Marion's cried-red eyes went wide. "Her?" It was as if all of her rage had been turned off like a light. And then she doubled over in a sob, down from the deepest pit of her chest, hunching around a ragged sound, and when Johannes couldn't help themself anymore and pulled her close, she collapsed into their weight.

She fisted her hands into their shirt, pressing wet patterns into Johannes' chest, and shook. And, their arms around her shoulders, Johannes couldn't help but recognize that grief. Couldn't help but slot it all together: Her defensiveness, her guardedness. The carefully feminine way she dressed, always pink or tailored or frilly in some way, like a reminder to the world.
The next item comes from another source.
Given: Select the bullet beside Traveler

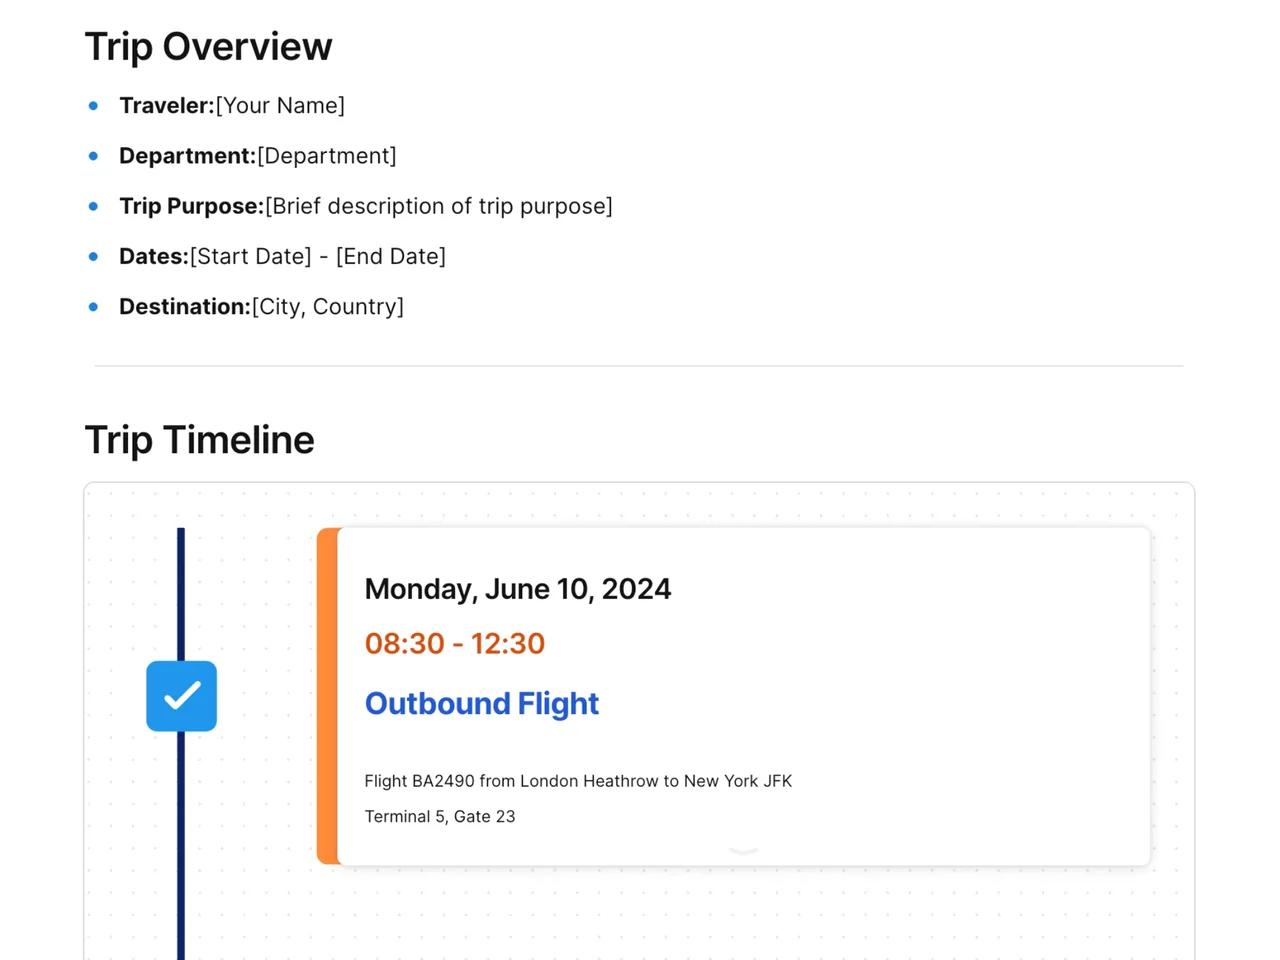Looking at the screenshot, I should click(93, 106).
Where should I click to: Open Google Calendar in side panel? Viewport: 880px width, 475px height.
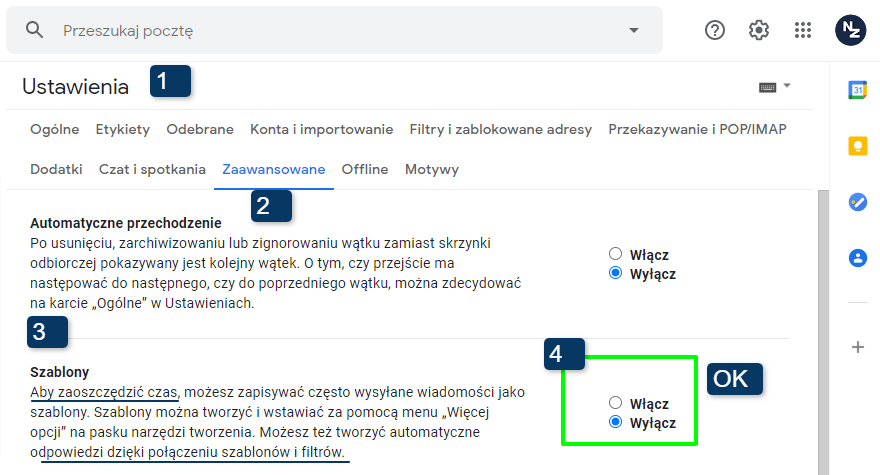pyautogui.click(x=857, y=90)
Her hoarse voice, always in a higher register than what sounded comfortable, the slant of her shoulders, the sturdiness of her small frame.

"You're family," they whispered, an old term for an even older concept, for community, for a kinship that Marion and them shared. "You're trans too, aren't you? You didn't lose a customer today. You lost a sister."

And all Marion could do was nod, too choked up to speak.

"Me too," Johannes confessed. "You and me both."

She clung to them all the tighter, and Johannes to her, until it finally wrung the grief out of them too, and they cried onto the top of her head, very, very quietly.

"Twenty five is fine," Johannes whispered, then, when they'd finally both cried themself out. "I'm just not sure if I can keep paying the hotel room from that."

She made a questioning noise, and Johannes flustered, pulling her a little closer. "Ah, I don't... Exactly have a place to stay right now."

"You're homeless?" she sniffled in a broken voice. "You wanna move in?"

"Right," Johannes laughed. "That would be a solution, wouldn't it?"

But she shook her head. "No, I mean that." Marion pried her face away from them, wet and sad. "You have the job. I've got a spare room upstairs. You want to move in?"

"Oh," they said, feeling a life preserver swim towards them in the open sea. A dangerous life preserver to grab, quite a stupid one even—was it a good idea to depend on their boss for housing like this? What did upstairs even look like? What could it even be like, to live with somebody so bizarre, so coiled up and angry, with somebody whose life consisted of nothing but horror and grief and a constant race against the clock?

But then there they were, their life still in tatters, their parents on the verge of disowning them for good, with no money, no friends, no prospects, and no answers, with nothing on their mind than this strange and twisting abyss that had been pulling them in, further and further down.

And this, then, finally, was a choice.

Marion knitted her brows up at them, looking two seconds away from regret, so Johannes gripped her arms and said: "Okay."